Het is niet aan mij om de mens toe te spreken. Wees blij. U blijft gespeend van de kritiek die u redelijkerwijs verwacht had. Voel u schuldig, vind me zielig of heb meelij met me; mij deert het niet. Sinds mensenheugenis word ik benut, bejaagd, bemind, gefokt, gedood en gegeten. Een mens kan daar veel van vinden. Ik vind er niks van. Ik ben niet haatdragend. Ik maak niemand verwijten. Ik ben een varken.
Ik lig in de stal omdat ik hier door een mens ben neergelegd. Ik lig hier slechts te groeien om straks te worden genuttigd. En toch lig ik op mijn dooie gemak. Dankzij mijn gebrek aan besef. Over morgen denk ik net zo min als over gisteren. Het heeft ook geen enkele zin. Want morgen en gisteren bestaan niet. Morgen moet nog komen en gisteren is al geweest. Herkomst is onbelangrijk en ambitie is zinloos. Er bestaat niets, behalve ikzelf, de varkens om me heen, het voer dat ik eet en de stal waarin ik lig.
Ik klaag niet over de ruimte om me heen, of aan het gebrek daaraan. Al knor ik nog zo graag, klagen ligt niet in mijn aard. Nee. Ik acht de ruimte om me heen niet voldoende. Ik vind het net zo min te krap. Waarden en normen zijn niet aan mij besteed. Al dicht een mens me allerlei eigenschappen toe, een mening vormen doe ik niet.
U mag mij met iedereen vergelijken. Zelfs met een mens, hoe ongepast dat ook is. Beeld me af met jas en hoedje. Laat me fietsen, lopen of praten. Het raakt mij niet. Geef mij een naam: Porky, miss Piggy, Knorretje of Babe. Roep me en ik kom. De naam die u aanroept is mij om het even.
Jawel. Ik communiceer met de mens. U roept, ik reageer. Ik heb een geheel eigen karakter. Ik ben misschien iets slimmer dan mijn soortgenoten en wat minder opvliegend. Ik ben een individu. Het menselijke gevoel neigt hierdoor me menselijke eigenschappen toe te dichten. Misschien is het voor u een deceptie, maar ik beschik geenszins over een menselijk bewustzijn. Bovenal blijf ik een dier.

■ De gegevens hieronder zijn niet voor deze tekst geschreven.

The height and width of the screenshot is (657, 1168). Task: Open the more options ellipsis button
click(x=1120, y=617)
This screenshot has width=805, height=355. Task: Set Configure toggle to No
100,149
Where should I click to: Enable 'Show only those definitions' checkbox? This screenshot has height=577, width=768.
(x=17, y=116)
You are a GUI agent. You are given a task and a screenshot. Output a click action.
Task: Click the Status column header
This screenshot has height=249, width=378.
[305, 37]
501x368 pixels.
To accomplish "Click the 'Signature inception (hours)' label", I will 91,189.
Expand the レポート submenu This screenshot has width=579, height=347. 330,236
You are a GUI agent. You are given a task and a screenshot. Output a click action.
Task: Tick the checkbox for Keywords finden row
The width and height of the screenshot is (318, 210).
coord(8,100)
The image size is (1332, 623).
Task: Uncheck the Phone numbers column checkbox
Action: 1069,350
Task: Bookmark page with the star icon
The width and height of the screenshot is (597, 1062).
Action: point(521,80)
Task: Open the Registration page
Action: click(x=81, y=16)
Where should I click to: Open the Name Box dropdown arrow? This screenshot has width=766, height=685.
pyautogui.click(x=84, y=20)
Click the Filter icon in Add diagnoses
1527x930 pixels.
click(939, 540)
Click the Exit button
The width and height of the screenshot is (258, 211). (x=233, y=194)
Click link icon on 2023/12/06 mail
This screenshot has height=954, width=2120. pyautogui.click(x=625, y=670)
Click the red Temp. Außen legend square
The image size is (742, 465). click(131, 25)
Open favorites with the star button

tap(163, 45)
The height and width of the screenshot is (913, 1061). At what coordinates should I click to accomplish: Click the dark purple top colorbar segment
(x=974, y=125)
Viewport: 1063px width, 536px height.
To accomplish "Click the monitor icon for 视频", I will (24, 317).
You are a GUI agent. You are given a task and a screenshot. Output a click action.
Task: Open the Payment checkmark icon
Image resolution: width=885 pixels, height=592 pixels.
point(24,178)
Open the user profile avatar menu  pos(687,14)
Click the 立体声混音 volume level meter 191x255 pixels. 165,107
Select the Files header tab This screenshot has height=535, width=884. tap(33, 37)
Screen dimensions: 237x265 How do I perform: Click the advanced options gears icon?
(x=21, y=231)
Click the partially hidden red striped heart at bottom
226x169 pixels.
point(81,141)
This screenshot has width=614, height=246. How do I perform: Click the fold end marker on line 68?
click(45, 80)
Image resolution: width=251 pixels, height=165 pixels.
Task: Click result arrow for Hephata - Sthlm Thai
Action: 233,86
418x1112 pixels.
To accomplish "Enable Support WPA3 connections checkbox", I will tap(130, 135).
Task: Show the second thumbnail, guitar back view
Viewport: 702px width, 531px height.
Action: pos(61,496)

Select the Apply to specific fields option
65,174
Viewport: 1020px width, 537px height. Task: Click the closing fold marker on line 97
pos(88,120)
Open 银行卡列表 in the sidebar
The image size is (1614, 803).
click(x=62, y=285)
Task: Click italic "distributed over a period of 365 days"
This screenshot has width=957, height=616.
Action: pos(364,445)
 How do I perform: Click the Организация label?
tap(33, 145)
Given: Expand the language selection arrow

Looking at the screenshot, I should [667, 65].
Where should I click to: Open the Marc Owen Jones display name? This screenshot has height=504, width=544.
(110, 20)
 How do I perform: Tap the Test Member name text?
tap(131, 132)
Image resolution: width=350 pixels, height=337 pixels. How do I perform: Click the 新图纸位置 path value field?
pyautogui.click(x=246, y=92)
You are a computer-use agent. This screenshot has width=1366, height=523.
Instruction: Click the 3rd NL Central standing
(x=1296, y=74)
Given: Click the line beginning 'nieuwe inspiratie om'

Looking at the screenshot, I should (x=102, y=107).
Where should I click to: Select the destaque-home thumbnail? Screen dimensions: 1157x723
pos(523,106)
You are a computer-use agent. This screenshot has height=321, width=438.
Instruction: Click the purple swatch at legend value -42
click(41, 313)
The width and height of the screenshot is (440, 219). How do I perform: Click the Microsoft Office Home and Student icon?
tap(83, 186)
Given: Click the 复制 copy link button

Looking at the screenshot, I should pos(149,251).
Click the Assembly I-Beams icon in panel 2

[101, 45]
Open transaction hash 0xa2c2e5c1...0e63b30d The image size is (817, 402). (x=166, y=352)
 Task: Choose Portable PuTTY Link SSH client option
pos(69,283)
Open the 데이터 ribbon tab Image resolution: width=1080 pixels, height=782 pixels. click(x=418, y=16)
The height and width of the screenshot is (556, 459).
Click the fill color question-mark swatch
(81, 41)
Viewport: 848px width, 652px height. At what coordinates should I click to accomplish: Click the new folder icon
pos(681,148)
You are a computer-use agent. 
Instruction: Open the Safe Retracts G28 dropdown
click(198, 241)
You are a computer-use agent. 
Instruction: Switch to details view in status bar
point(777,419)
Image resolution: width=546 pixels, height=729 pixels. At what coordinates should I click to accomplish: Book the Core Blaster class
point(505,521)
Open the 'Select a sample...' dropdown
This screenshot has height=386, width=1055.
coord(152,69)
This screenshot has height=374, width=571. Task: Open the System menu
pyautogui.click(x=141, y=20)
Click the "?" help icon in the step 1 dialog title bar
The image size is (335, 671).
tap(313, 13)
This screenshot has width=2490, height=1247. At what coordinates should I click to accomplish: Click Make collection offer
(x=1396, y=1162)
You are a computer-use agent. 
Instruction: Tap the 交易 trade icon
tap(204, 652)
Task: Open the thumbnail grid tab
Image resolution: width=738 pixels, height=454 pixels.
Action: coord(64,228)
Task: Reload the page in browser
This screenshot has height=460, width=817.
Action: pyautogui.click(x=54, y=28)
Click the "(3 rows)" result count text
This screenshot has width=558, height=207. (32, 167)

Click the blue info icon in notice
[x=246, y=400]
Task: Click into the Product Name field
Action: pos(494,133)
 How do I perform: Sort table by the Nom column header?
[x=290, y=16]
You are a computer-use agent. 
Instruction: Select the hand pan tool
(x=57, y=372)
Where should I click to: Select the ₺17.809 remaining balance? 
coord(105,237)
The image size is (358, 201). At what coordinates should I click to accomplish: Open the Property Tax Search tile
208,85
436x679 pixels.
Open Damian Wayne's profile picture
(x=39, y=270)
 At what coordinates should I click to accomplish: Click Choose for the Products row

Verwacht van mij geen medelijden. Zelfs niet als ik uw teleurstelling versterk met de mededeling: Alle menselijke gevoelens zijn mij vreemd. Voor een menselijk brein is het wellicht moeilijk te bevatten, maar ik ben vrij. Ik ben niet belast met een zelfbewustzijn of behept met een notie over oorsprong of bestemming. Ik ben niet gebonden aan enig moreel besef.
Als ik sta, dan sta ik. Als ik loop, dan loop ik. Als ik lig, dan lig ik. Als ik eet, dan eet ik. Een mens denkt, dus hij bestaat. Ik denk niet. Ik besta. Ik ben een varken, ik lig in de stal en daar wil ik het graag bij laten.